Ce sera Le Dilettante ou rien. La faute à Ravalec et aux petits angelots égayant la couverture d’un Pur moment de rock’n roll, placés là pour rappeler que paradis et littérature peuvent faire bon ménage. Une fois l’adresse notée avec soin, le plus dur attend l’écrivain en herbe : amadouer le portier, un saint Pierre bougon et volontairement désagréable, chargé avant tout de décourager les vocations naissantes.
N’entre pas qui veut dans « ce saint des saints », surtout quand le message affiché au frontispice rappelle au visiteur, trop pressé ou trop sûr de lui, que notre cerbère « ne se fie qu’aux impulsions de ses goûts ».
Quand l’idée fixe vous taraude et que devenir écrivain tourne à l’obsession, mieux vaut prendre son temps. Treize ans à contempler les boîtes de sardines, libellule ou trapéziste-barbie ornant les couvertures ; treize ans à se bercer de titres aussi intrigants qu’alléchants – Vol de sucettes et Recel de bâtons ou Plaisir d’offrir, joie de recevoir avant d’oser pousser la porte vitrée et déposer sur le comptoir, avec discrétion et délicatesse, le manuscrit, sésame du grand rêve.

> [DONNÉES FOURNIES]
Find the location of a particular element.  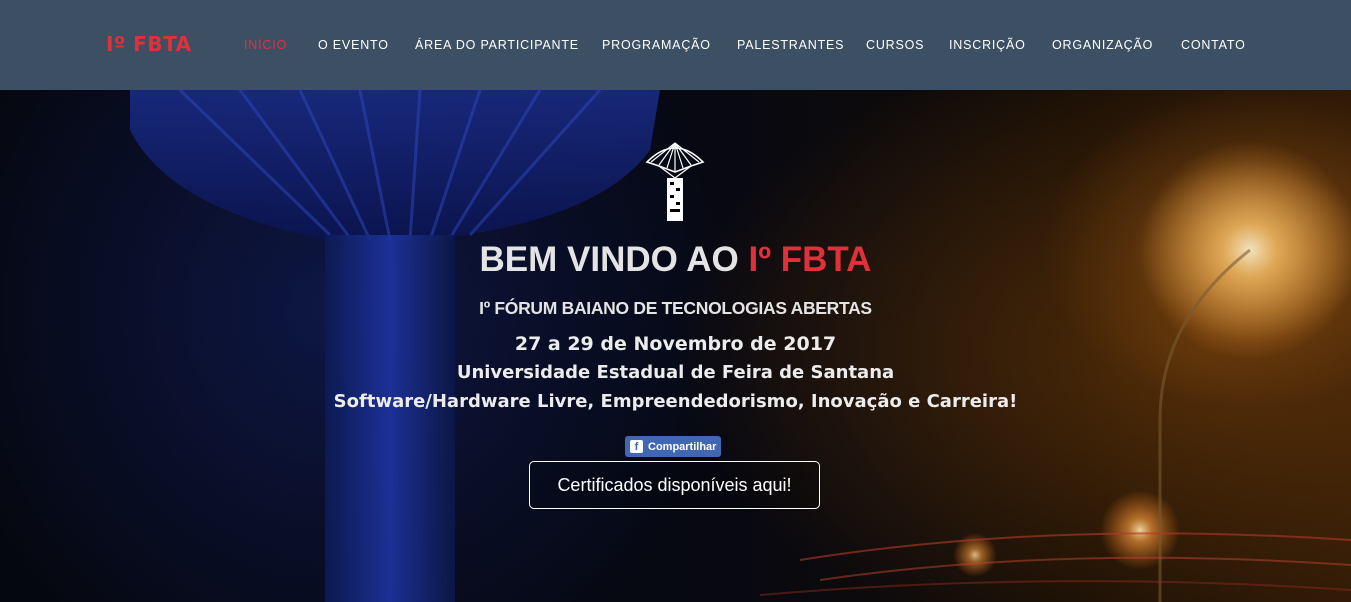

facebook-icon: f is located at coordinates (636, 446).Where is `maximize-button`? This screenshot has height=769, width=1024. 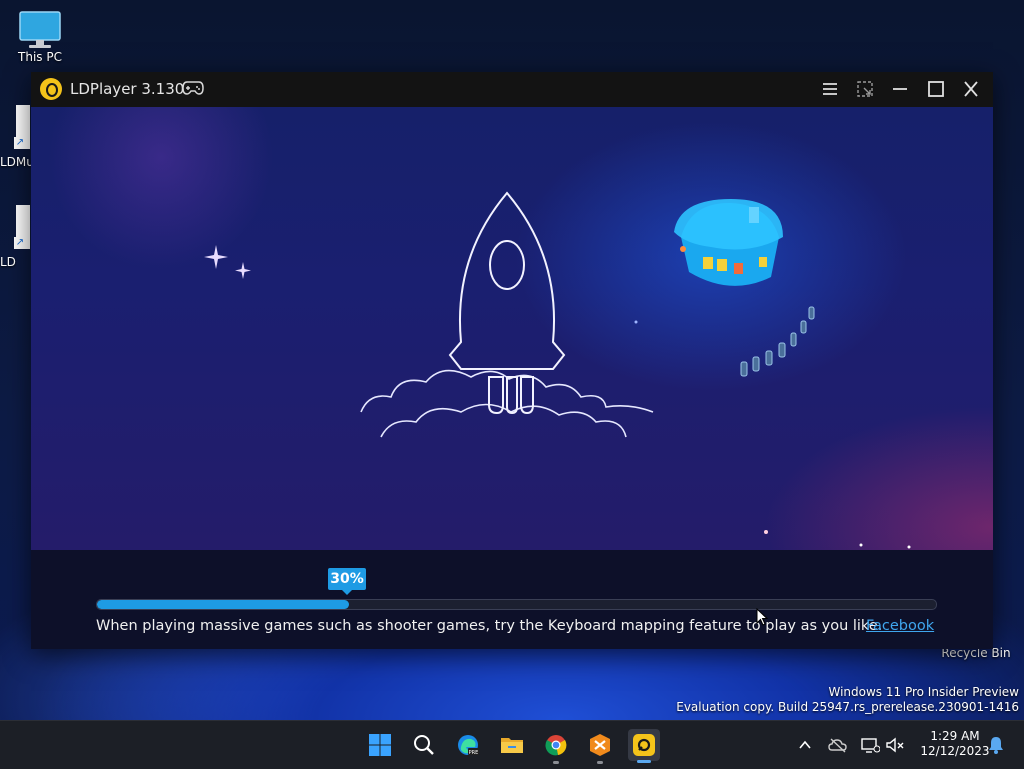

> [CONSIGNE]
Restituez le texte proposé en entier, à l'identique. Ces données n'ont aucun rapport avec le texte.

> [CORRIGÉ]
Ce sera Le Dilettante ou rien. La faute à Ravalec et aux petits angelots égayant la couverture d’un Pur moment de rock’n roll, placés là pour rappeler que paradis et littérature peuvent faire bon ménage. Une fois l’adresse notée avec soin, le plus dur attend l’écrivain en herbe : amadouer le portier, un saint Pierre bougon et volontairement désagréable, chargé avant tout de décourager les vocations naissantes.
N’entre pas qui veut dans « ce saint des saints », surtout quand le message affiché au frontispice rappelle au visiteur, trop pressé ou trop sûr de lui, que notre cerbère « ne se fie qu’aux impulsions de ses goûts ».
Quand l’idée fixe vous taraude et que devenir écrivain tourne à l’obsession, mieux vaut prendre son temps. Treize ans à contempler les boîtes de sardines, libellule ou trapéziste-barbie ornant les couvertures ; treize ans à se bercer de titres aussi intrigants qu’alléchants – Vol de sucettes et Recel de bâtons ou Plaisir d’offrir, joie de recevoir avant d’oser pousser la porte vitrée et déposer sur le comptoir, avec discrétion et délicatesse, le manuscrit, sésame du grand rêve.